=== Your tasks ===
**A.** List every person named in the article about Harrisburg's school recovery plan.
**B.** Do these statements agree with the article about Harrisburg's school recovery plan? For each, answer yes or no and quote the words that decide it. (i) Papenfuse announced his petition for Veno's removal on April 3. (ii) Teplitz and Kim disputed Papenfuse's account of the February meeting. (iii) Veno's updated plan raised the proficiency targets.

=== Exercise passage ===
Greater Harrisburg's Community Magazine

Moving Targets

Harrisburg Mayor Eric Papenfuse.

Harrisburg Mayor Eric Papenfuse.

Is Gene Veno, the state-appointed recovery officer for the Harrisburg school district, serious about improving Harrisburg’s schools?

Mayor Eric Papenfuse first raised this question on April 3, when he announced he had petitioned the education secretary for Veno’s removal. He said his request was based on an unsettling meeting he’d attended in late February, during which Veno apparently suggested that the district would never meet his plan’s academic goals. (Veno disputes this, though state Sen. Rob Teplitz and state Rep. Patty Kim, who were also at the meeting, backed up Papenfuse’s account.)

Then, last week, Veno released an update to his plan that changed its academic goals. In particular, the new plan reduced targets for student proficiency in reading, math and science, as measured by standardized test scores. The difference was only a few percentage points, but it was enough to rankle Papenfuse, who saw an attempt to quietly lower expectations without a full public vetting. He wrote an open letter to the acting education secretary, Carolyn Dumaresq, accusing Veno of having “watered down” his original plan.

=== Data to examine ===
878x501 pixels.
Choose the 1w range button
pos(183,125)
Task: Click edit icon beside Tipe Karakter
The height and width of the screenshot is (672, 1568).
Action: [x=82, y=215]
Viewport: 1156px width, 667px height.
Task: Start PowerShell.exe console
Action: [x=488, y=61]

=== Task results ===
**A.** Eric Papenfuse, Gene Veno, Rob Teplitz, Patty Kim, Carolyn Dumaresq

**B.**
(i) Yes: "Mayor Eric Papenfuse first raised this question on April 3, when he announced he had petitioned the education secretary for Veno’s removal."
(ii) No: "state Sen. Rob Teplitz and state Rep. Patty Kim, who were also at the meeting, backed up Papenfuse’s account."
(iii) No: "the new plan reduced targets for student proficiency in reading, math and science"